Dans cette sensibilisation, l’on doit démontrer que la différence  entre les deux (homme et femme) est culturellement construite et non naturelle, donc n’est pas innée. C’est-à-dire que  c’est la construction des individualités qui impose les façons de faire différent des uns et des autres,  donc, des rôles différents et genrés. « Ce que l’homme peut, la femme aussi peut le faire ».

Somme toute, l’on doit encourager ce que l’on appelle la théorie de la « performativité du genre »  c’est-à-dire que : l’on n’est pas homme ou femme mais plutôt que l’on performe son genre. D’ailleurs, les femmes on fait savoir  cela ce 8 Mars aux autorités lors de la célébration au palais du peuple. «  Nous ne voulons pas de favoritisme. Nous souhaitons être mise à l’épreuve avec d’autres hommes pour que le travail nous départage »

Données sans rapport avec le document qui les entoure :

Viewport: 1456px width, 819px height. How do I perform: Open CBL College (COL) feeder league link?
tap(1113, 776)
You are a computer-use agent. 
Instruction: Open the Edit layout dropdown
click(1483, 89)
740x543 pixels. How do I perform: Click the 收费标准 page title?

Par le prisme de la formation :

La formation ou encore l’éducation est un droit pour tous et un moyen essentiel pour lutter contre les inégalités. C’est pourquoi il serait important de mettre en place des programmes spécifiques permettant à un grand nombre de jeune fille d’accéder à l’école, surtout dans le milieu rural. Mais aussi encourager toutes les initiatives allant dans de l’émancipation de la jeune fille.

Les partisans de la « théorie du droit à l’égalité » à travers les quotas

Pour certains de nos enquêtés, il faut instaurer  la parité à travers des quotas à tous les niveaux pour respecter le principe de l’égalité entre les sexes.

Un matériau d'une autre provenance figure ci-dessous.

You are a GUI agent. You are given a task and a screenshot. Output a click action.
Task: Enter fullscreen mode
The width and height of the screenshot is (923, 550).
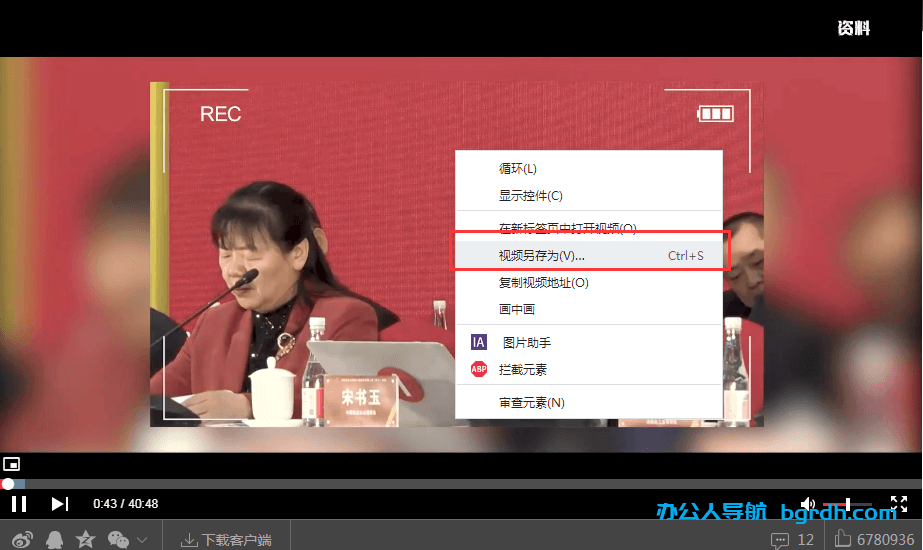898,504
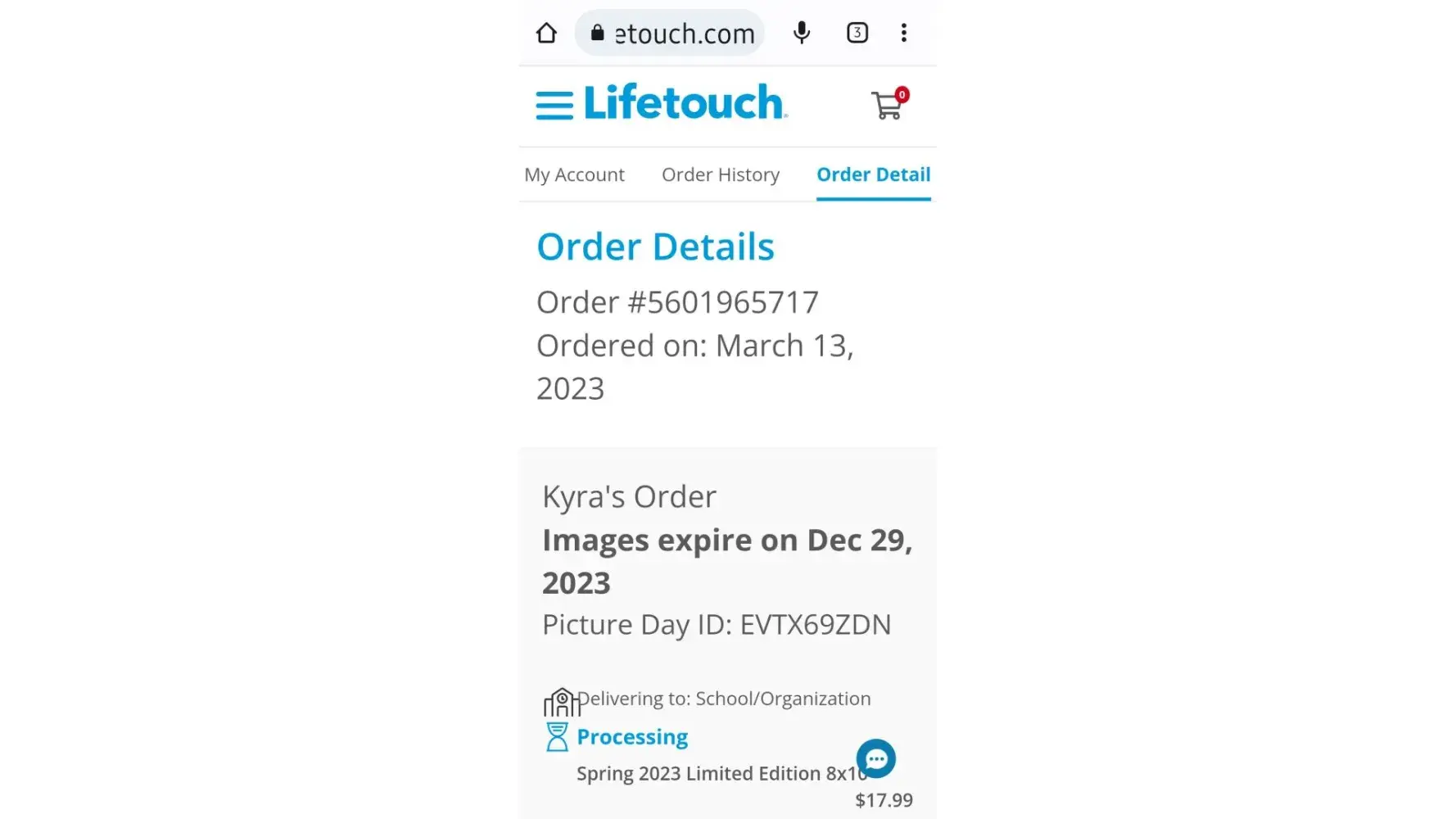This screenshot has width=1456, height=819.
Task: Tap the browser home icon
Action: point(546,33)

L’argument avancé ici  par cette catégorie d’enquêtés, est que l’instauration  de la parité à travers les quotas permettrait de transcender l’ordre politique, donc de bouleverser le fonctionnement sexiste du champ politique, pour eux, elle permet de briser les barrières de résistance des responsables traditionnalistes  des partis politiques, dans la mesure où la plupart des partis politiques sont contrôlés par les hommes qui sont parfois  « traditionnalistes ». Donc constituent un obstacle majeur quant à l’accès  ou à l’élection des femmes à des postes de responsabilité politique. Ils soutiennent aussi que l’inscription de cette loi de la parité dans la constitution ou son caractère coercitif pourrait obliger les partis politiques à changer leur mode de fonctionnement en trouvant et en formant de bonnes candidates pour les différentes échéances électorales.  Ceci dit, il permettrait de lutter contre les inégalités en favorisant une discrimination positive en faveur des femmes.

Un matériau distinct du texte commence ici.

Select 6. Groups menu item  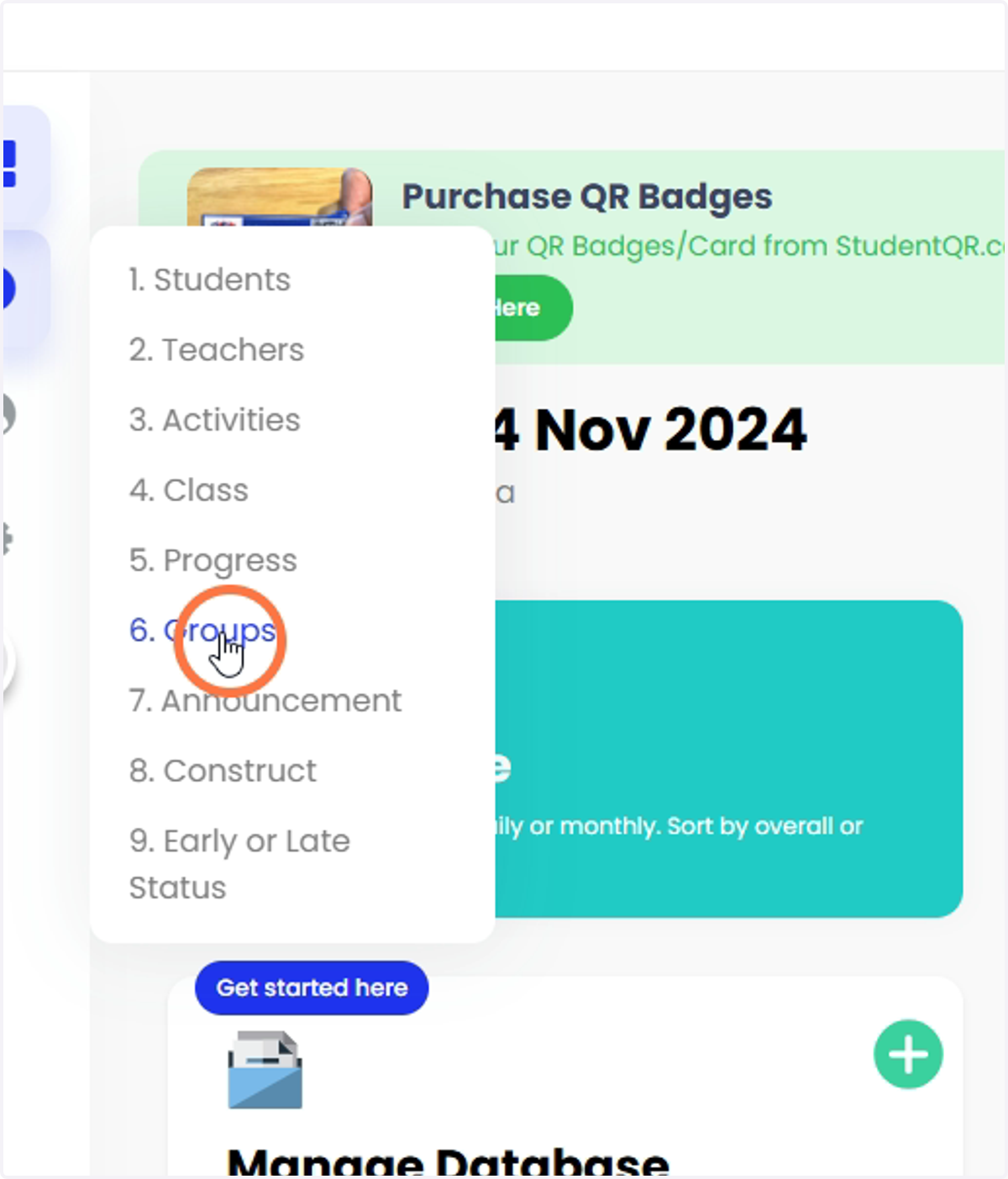(202, 630)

Pour certaines femmes interrogées, les quotas permettront d’assurer une représentativité des femmes au niveau des différentes assemblées (parlementaire ou communale). Pour elles, à travers les quotas, les femmes qui seront élues deviendront des icônes ou des exemples à suivre dans ce domaine par d’autres femmes. L’instauration des quotas favoriserait l’élection de bon nombre de femmes,  ce qui permettrait de stimuler l’intérêt des femmes pour l’activité politique et d’avoir des instances plus représentatives à l’image de la population.

Somme toute, la faible représentativité des femmes au niveau des postes à décret ou à des fonctions électives, est une problématique mondiale, mais en Guinée le phénomène est encore très marqué, en ce sens qu’il existe des stéréotypes  qui ne permettent pas aux femmes de briser ce « plafond de verre ».

La lutte contre ces stéréotypes à travers des sensibilisations, la promotion de la formation féminine et la mise en place des quotas sont autant de solutions qui peuvent éradiquer ce phénomène. Toutefois, il est important de signaler que la sous-représentation des femmes reste un champ à étudier d’avantage pour  mieux comprendre sa portée.